Between February and April every year, the stress level for students taking their boards along with their parents, teachers, and even their acquaintances shoots up to such an extent that sometimes only passing the exams makes sense, leaving everything else a distant second.
A 57-second video is making the rounds on social media showing at least ten men climbing the boundary wall of a government school just to throw cheating materials through the windows of the classrooms where the students are taking their board examinations.
The clip shot in the central Indian state of Maharashtra shows that while most of the classroom windows were covered with what appears to be brown curtains, the ventilators were open – through which, people on the boundary walls were throwing in chits to cheat.
#WATCH Maharashtra: People seen climbing the boundary walls and providing chits to students, writing their class X Matriculation examination at Zila Parishad School, Mahagaon in Yavatmal district. (03.03.2020) pic.twitter.com/IqwC4tdhLQ
— ANI (@ANI) March 3, 2020
According to media reports, AS Chaudhary, the exam-centre controller of the school in Maharashtra’s Yavatmal district revealed that the boundary wall was still under construction, making it easier for people to trespass.
Chaudhary also noted that the school authorities have contacted the police and requested to tighten security around the campus.

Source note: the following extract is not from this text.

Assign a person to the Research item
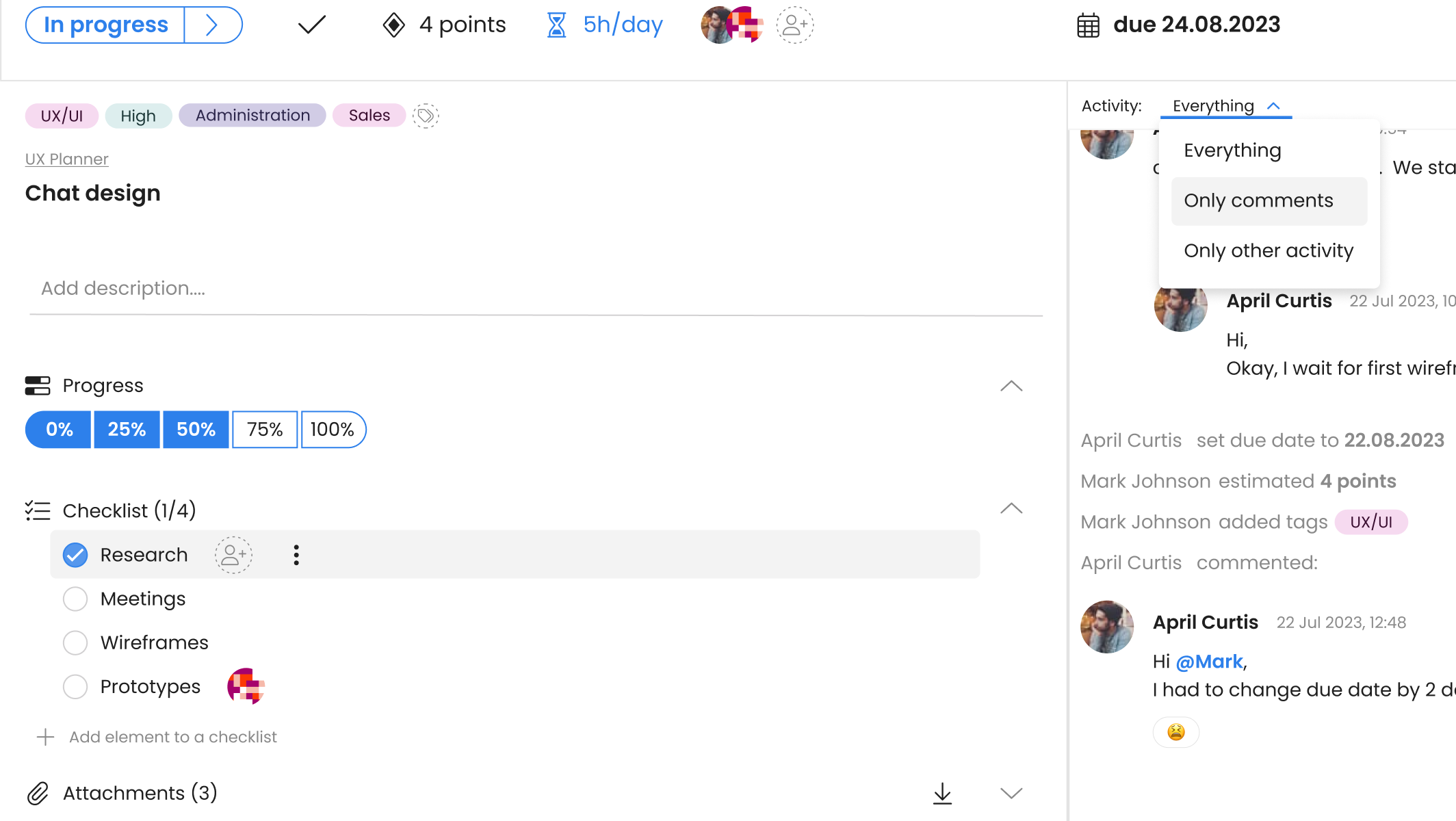 (233, 555)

At present, both the details about the people caught on camera and the course of further investigation on the cheating scam remain unknown.

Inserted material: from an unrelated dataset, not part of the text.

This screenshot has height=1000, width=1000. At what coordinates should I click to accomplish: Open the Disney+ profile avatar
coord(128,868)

Earlier in February, a school principal in the Indian state of Uttar Pradesh was caught red-handed giving tips and tricks to students to help them cheat on the board examinations.
His tips included attaching a Rs. 100 currency note along with their answer sheets to earn them passing marks “blindly” from the evaluators.

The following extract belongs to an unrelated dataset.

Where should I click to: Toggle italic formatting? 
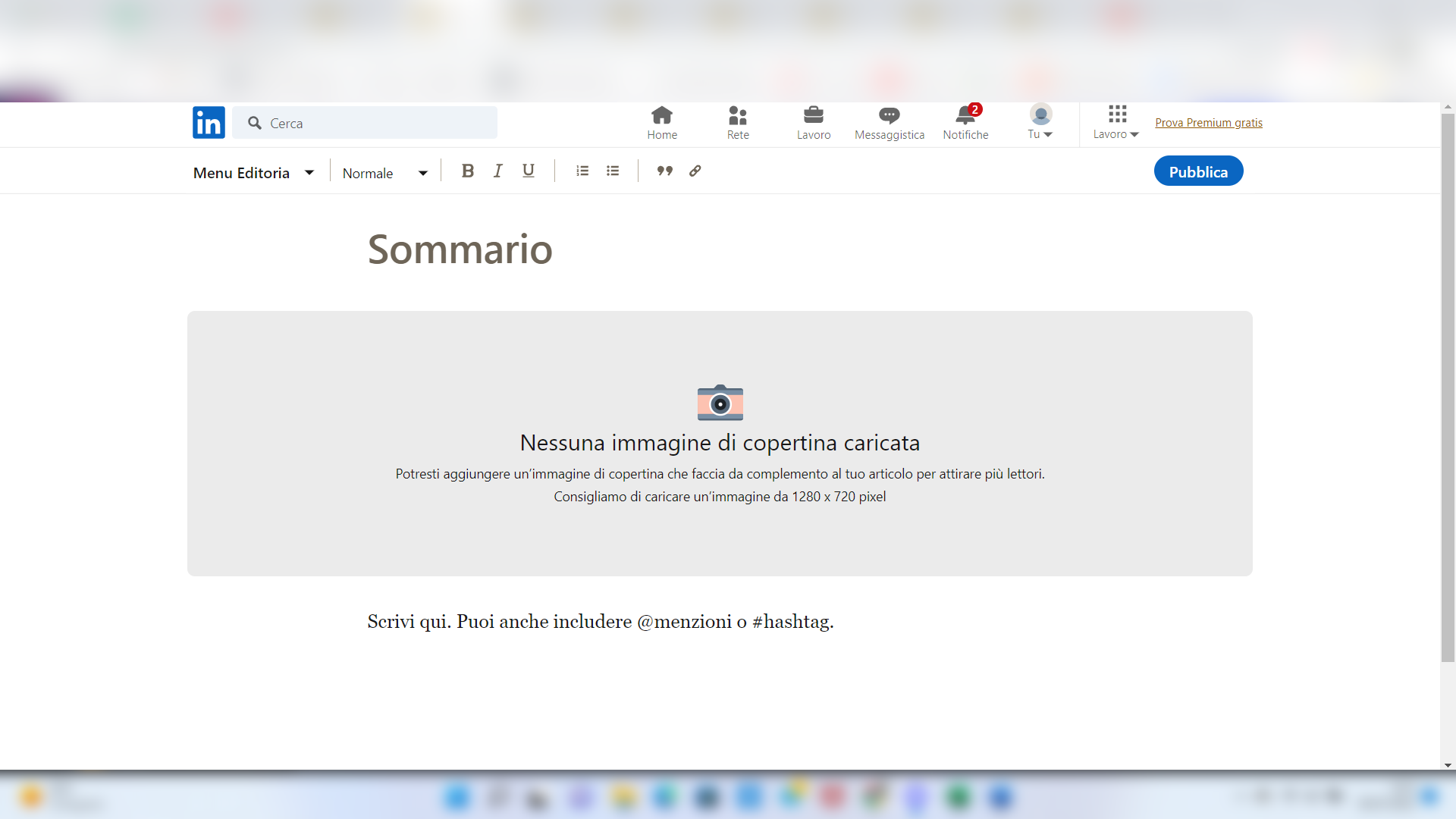pos(497,171)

Owing to the intense pressure to perfom well on the exams that builds up in the three months of every new year, students attempting and succeeding in killing themselves make it to the headlines in India.
For instance, in July 2019 – after the board results were announced last year, 23 students in the southern Indian state of Telangana took their lives, the media had reported.
In January, Prime Minister Narendra Modi addressed 2,000 students in the national capital and spoke to them about handling failure and performing under stress during their board exams.